After a lot of head scratching, the Griffin’s farm vet suggested that they should speak to the East Midlands Development Agency to see if they would provide a grant towards the cost of the robots on cow welfare grounds.
“We applied for a 50% grant and ended up with 30% funding,” Justine adds, “but we still weren’t 100% sure about the robots. We knew they would potentially give us a better lifestyle, but we didn’t appreciate just how much of an advantage they’d be to the cows. They have massively improved animal welfare by reducing bullying, cutting mastitis and reducing lameness. The cows are also much quieter and more contented and are subsequently giving more milk.
The two Fullwood Merlin units were installed in July 2011 and during their first full year of milking saw the average milk yield per lactation increase from 7,027 litres in 305 days to 7,912 litres – equivalent to a 12.6% increase.
Trevor cites increased milking frequency as the main reason for the rise in yield. “The feed ration is exactly the same as it was before we moved out of the old parlour,” he explains. “The only difference is that the cows are now being milked an average of 2.9 times per day when housed, with the high yielders reaching 5.6 visits per day. The number of milkings varies throughout the year depending on whether the cows are housed or have access to grass – during the summer cows are given free access to fresh grass, at which time the average number of milkings falls to 2.1 visits per day.
“There was no way we wanted the cows to be housed all year as it’s cheaper for us to produce milk from grass during the summer,” Trevor continues. “We weren’t sure how we’d make the system work, but Fullwood were proactive in helping us to design a system and layout which works, and works well.”
The herd has also benefitted from reduced mastitis, with the number of treated cases falling from 56 to 18 per year – a decrease of 68%. This is predominantly because the robots wash out the teat cups after every other milking to reduce the spread of mastitis causing bacteria, as well as the individual quarter milking which prevents any over-milking or teat damage.
Trevor explains “The old parlour was about as simple as it gets with no automation and no modern tech. The robots are the polar opposite, with the ability to generate vast amounts of information for each cow. We thought it would be difficult to wade through all the information, but each machine sends data to a central computer which uses Fullwood’s Crystal software to display the key pieces of information in an easy to understand format.

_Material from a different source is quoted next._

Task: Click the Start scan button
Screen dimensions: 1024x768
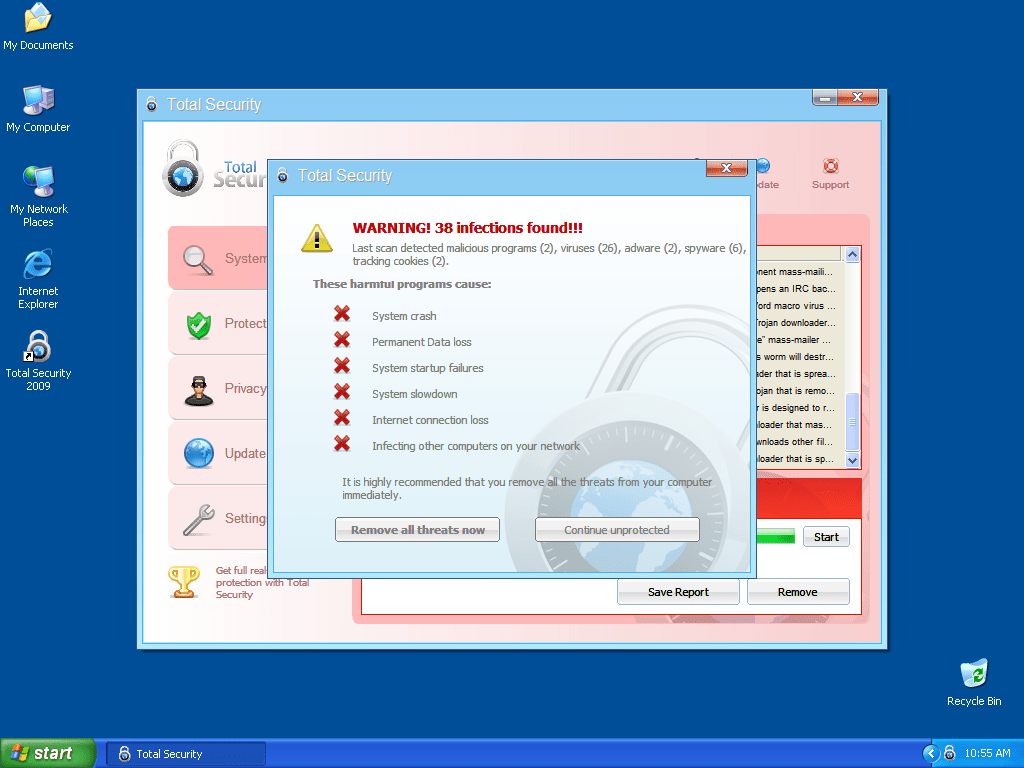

“It is really simple to identify which cows might be showing early signs of mastitis and which are in heat. In fact, we can AI all the cows blind simply by looking at Crystal each morning. Best of all, I can manage the entire herd from my mobile phone. It makes dairy farming so much more efficient.”
“At the moment the cows have free access to grass and we have to accept that later lactation cows will only be milked once per day. This system works,” Trevor concludes, “but we’re going to install a shedding gate to make sure those cows don’t get too lazy. Hopefully we’ll see all cows being milked at least twice a day which should improve yields from grass and help us to keep a closer eye on cows as they approach their drying off period.”